Exercise requirements - In the article on neuromodulation montage setup, what two categories can tES be further divided into?

Exercise passage -

----------------

Optimizing Neuromodulation Montage Setup to Enhance the Efficacy of Upper Limb Motor Recovery

Hao Meng*

Department of Physical Medicine and Rehabilitation, University of Texas Health Science Center at Houston, USA

*Corresponding author:Hao Meng, University of Texas Health Science Center at Houston, Houston, TX, 77030, USA

Submission: June 18, 2024; Published: July 02, 2024

DOI: 10.31031/EPMR.2024.05.000601

ISSN 2637-7934
Volume5 Issue1

Abstract

Motor function deficits, such as muscle weakness and poor coordination, are common symptoms resulting from stroke. Neuromodulation interventions, including transcranial electrical stimulation (tES), have been explored for treating these deficits and show promise in addressing upper limb impairments post-stroke. tES uses low-intensity electrical currents to modulate brain activity. Despite its potential, the efficacy of tES is highly influenced by electrode montage placement. Recent studies suggest that the conventionally used 10-20 EEG system for electrode positioning may not be optimal for targeting the M1 hand muscles. Advances in imaging and neuronavigation tools, as well as innovations in electrode technology such as High-Definition (HD) montages, have the potential to improve the precision and effectiveness of tES. These developments highlight the importance of optimizing the montage setup to enhance the efficacy of motor recovery interventions in stroke patients.

Keywords:Neuromodulation; tES; tDCS; tACS; M1; Motor recovery

Introduction

Motor function deficits, such as muscle weakness and poor coordination, are typical symptoms caused by stroke [1,2]. Neuromodulation interventions have been investigated for treating motor deficits caused by stroke and have been shown to have the potential for addressing upper limb impairments post-stroke [3-5]. Transcranial electrical stimulation (tES) is a non-invasive brain stimulation technique that uses low-intensity electrical currents to modulate brain activity [6]. tES has gained significant attention over the past decades. In particular, tES can be further categorized into transcranial direct current stimulation (tDCS) and transcranial alternating current stimulation (tACS) according to distinctive mechanisms [7]. In fact, tDCS depolarizes and hyperpolarizes the potentials of cortical motor neurons, while tACS could target specific brain rhythms and entrain neural networks [8,9]. However, significant heterogeneity in modulation effects across tES studies has been reported [8,10]. Therefore, the purpose of this article is to discuss potential ways to improve the efficacy of tES in motor recovery based on recent findings.

----------------

Source information -
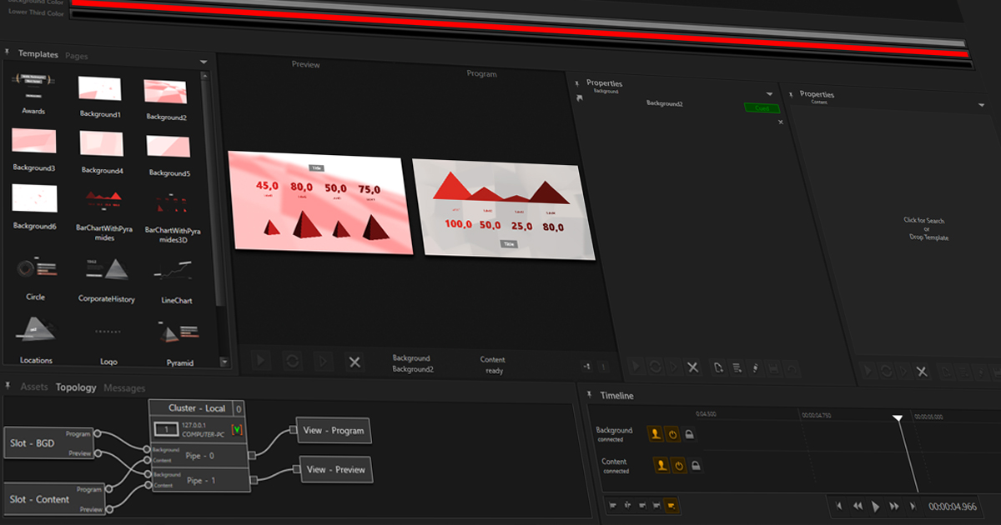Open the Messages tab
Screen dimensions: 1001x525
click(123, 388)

----------------

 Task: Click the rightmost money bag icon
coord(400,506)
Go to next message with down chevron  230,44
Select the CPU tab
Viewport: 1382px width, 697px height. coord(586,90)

----------------

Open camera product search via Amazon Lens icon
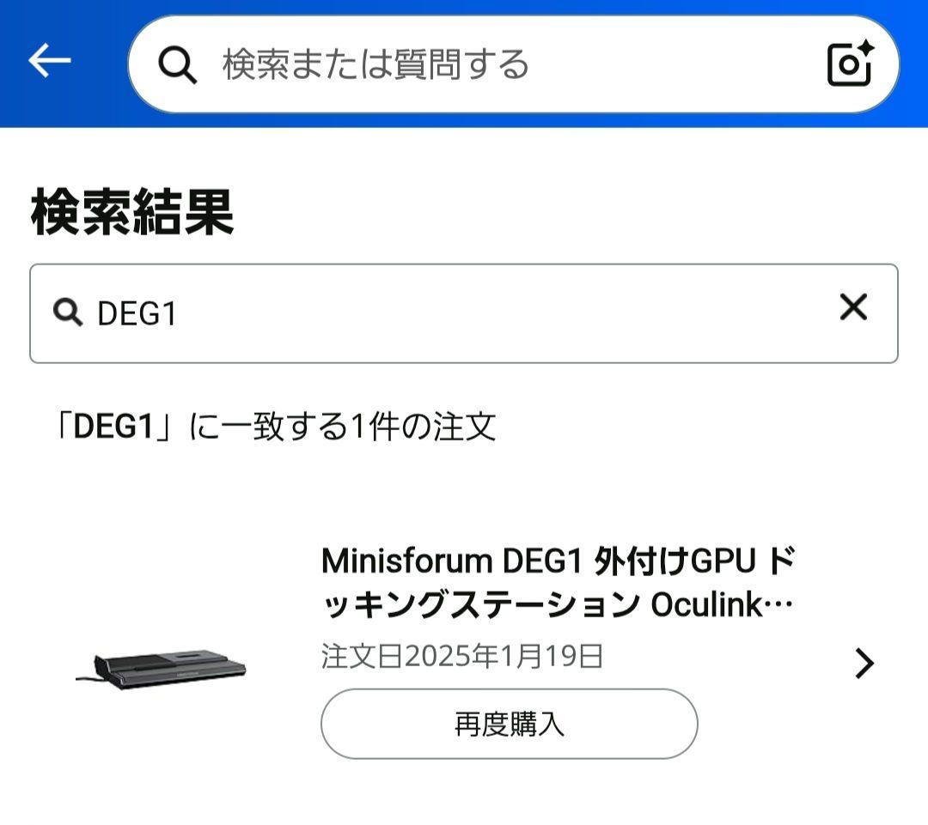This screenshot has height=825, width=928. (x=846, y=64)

----------------

Task result - Transcranial direct current stimulation (tDCS) and transcranial alternating current stimulation (tACS).